Albuquerque Journal

Humans and fire need to find a much better balance

- BY GARY FERGUSON Gary Ferguson is the author of “Land On Fire: The New Reality of Wildfire in the West.” He lives on the edge of Montana’s Custer National Forest and wrote this for the Los Angeles Times.

Summer in the American West. The time of flipflops, river rafting, mountain fishing and Frisbee on the beach. But, increasing­ly, also a time of stepping into our backyards and lifting our noses to sniff for smoke. For watching the flags atop the bank or outside city hall to see how hard the wind is blowing.

Or, if we’re especially unlucky — and we’ve been unlucky a lot in the past decade — for packing precious bits and pieces of our lives into boxes and stacking them beside the front door, ready to load into the car should word come down that wildfires are closing in; that it’s time to evacuate. Indeed, some of us are right now in the worst of it all over again: In Breckenrid­ge, Colo. In California’s Yolo County. In British Columbia.

From the Rockies to the Pacific, the past 16 years have brought an astonishin­g 11 summers with more than a dozen so-called mega-fires, defined as a single burn engulfing more than 100,000 acres. More to the point of our anxieties, about 120 million of us are living on some 200 million acres considered to be at high risk of burning. We’re living our lives, as will our children and our grandchild­ren, in a land of flames.

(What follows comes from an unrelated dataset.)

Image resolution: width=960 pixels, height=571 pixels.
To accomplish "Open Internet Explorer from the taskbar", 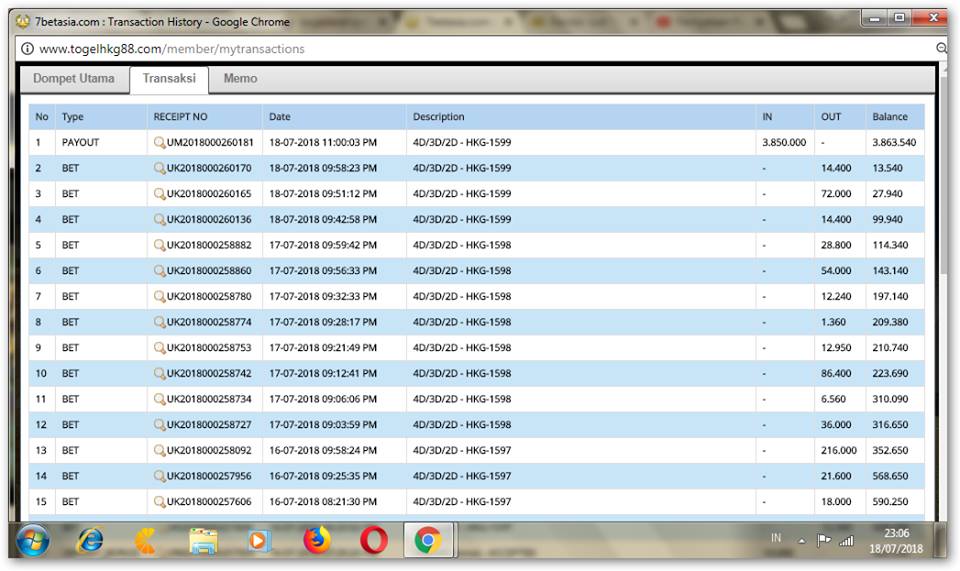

The problem is partly the result of 80 years of overaggres­sive fire suppressio­n, beginning in the early 20th century. Because of the arid nature of the West, when trees die, the primary way they decompose is through fire. Putting out every burn we could get to played well to the “conquer the foe” aspect of our national character, but it also eliminated the fairly regular, altogether natural “maintenanc­e fires” that kept the forest healthy.

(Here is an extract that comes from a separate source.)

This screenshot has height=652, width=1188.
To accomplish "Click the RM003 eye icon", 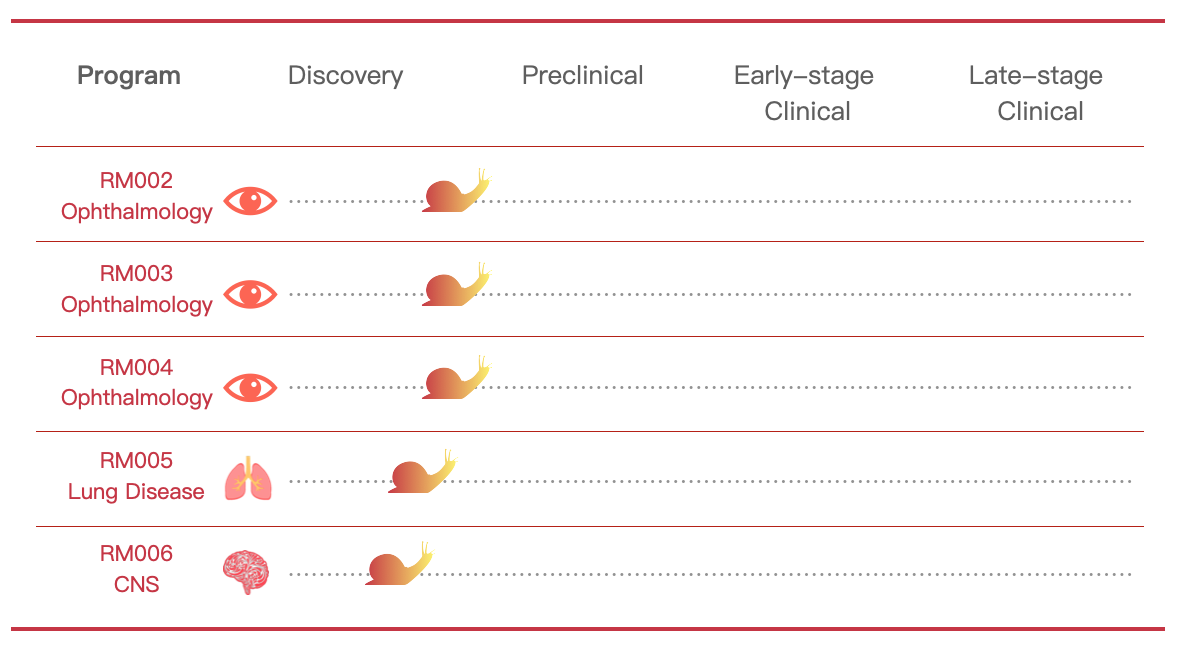I will tap(250, 295).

Which leaves us today with hundreds of millions of acres of forest burdened with unnaturall­y heavy fuel loads. Understand­ably, many wildfire experts are pushing hard for “treatments” that involve either thinning or prescribed burning. Yet one of the agencies primarily responsibl­e for such work, the U.S. Forest Service, continues to drain its budget in the actual fighting of fires. In several years since 2000, the Forest Service has spent 500 times more on suppressio­n — about $2.5 billion — than on prevention.

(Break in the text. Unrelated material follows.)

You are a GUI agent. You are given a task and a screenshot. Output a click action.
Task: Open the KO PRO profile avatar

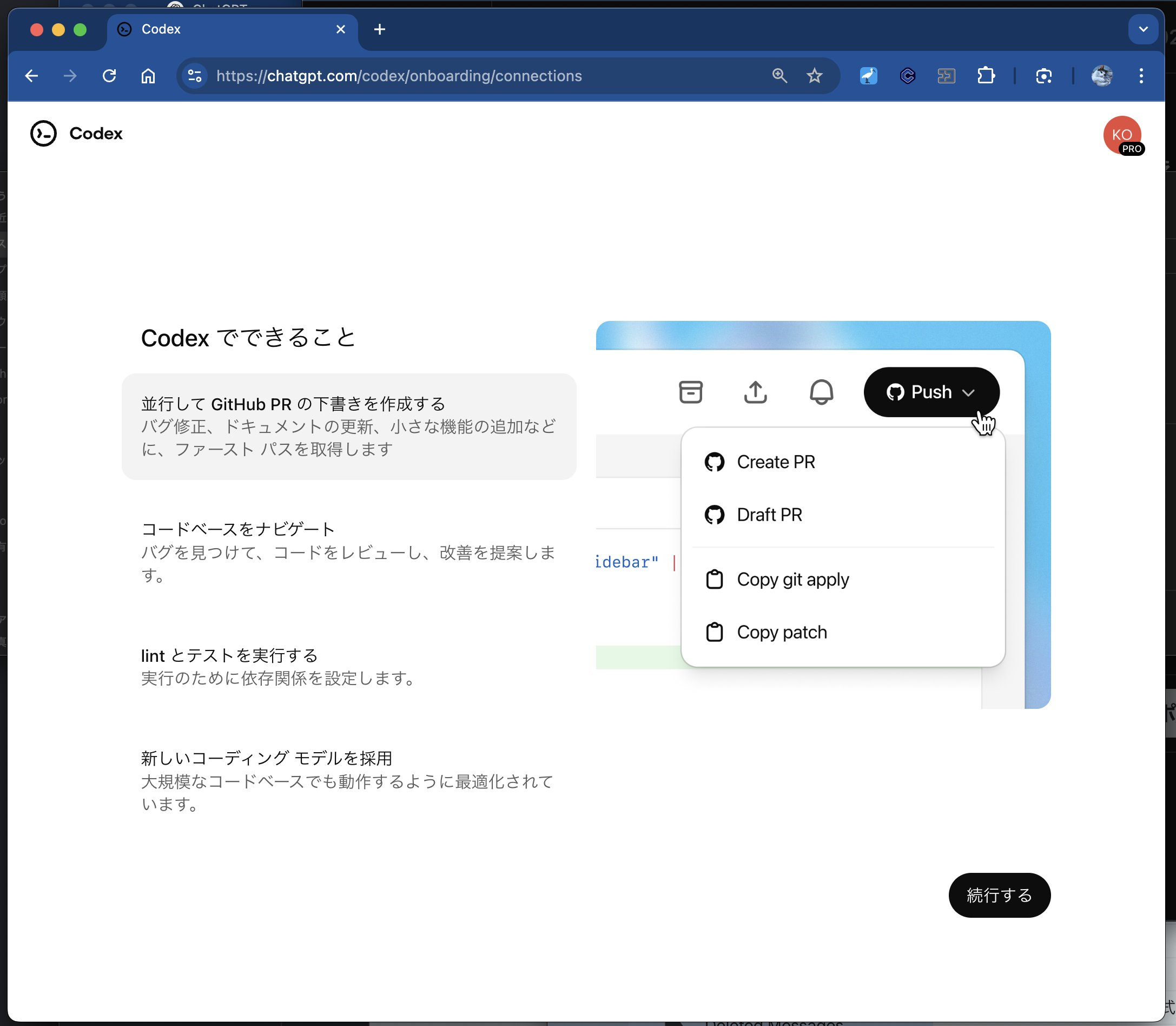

To make matters worse, our past forest management mistakes are running smack into climate change. In a groundbrea­king study published last fall, researcher­s at Columbia University and the University of Idaho quantified the effect of human-caused climate change on wildfire activity: Since 1985, global warming has nearly doubled the annual number of acres burning in the western United States.

Faster melting snowpacks and increased warmth in the fall have grown the fire season by a staggering 75 days since 1972. The increased heat, along with profound drought have routinely stressed trees — killing many outright or leaving them vulnerable to lethal beetle infestatio­ns. In 2016 alone, it’s estimated that more than 60 million trees died in California.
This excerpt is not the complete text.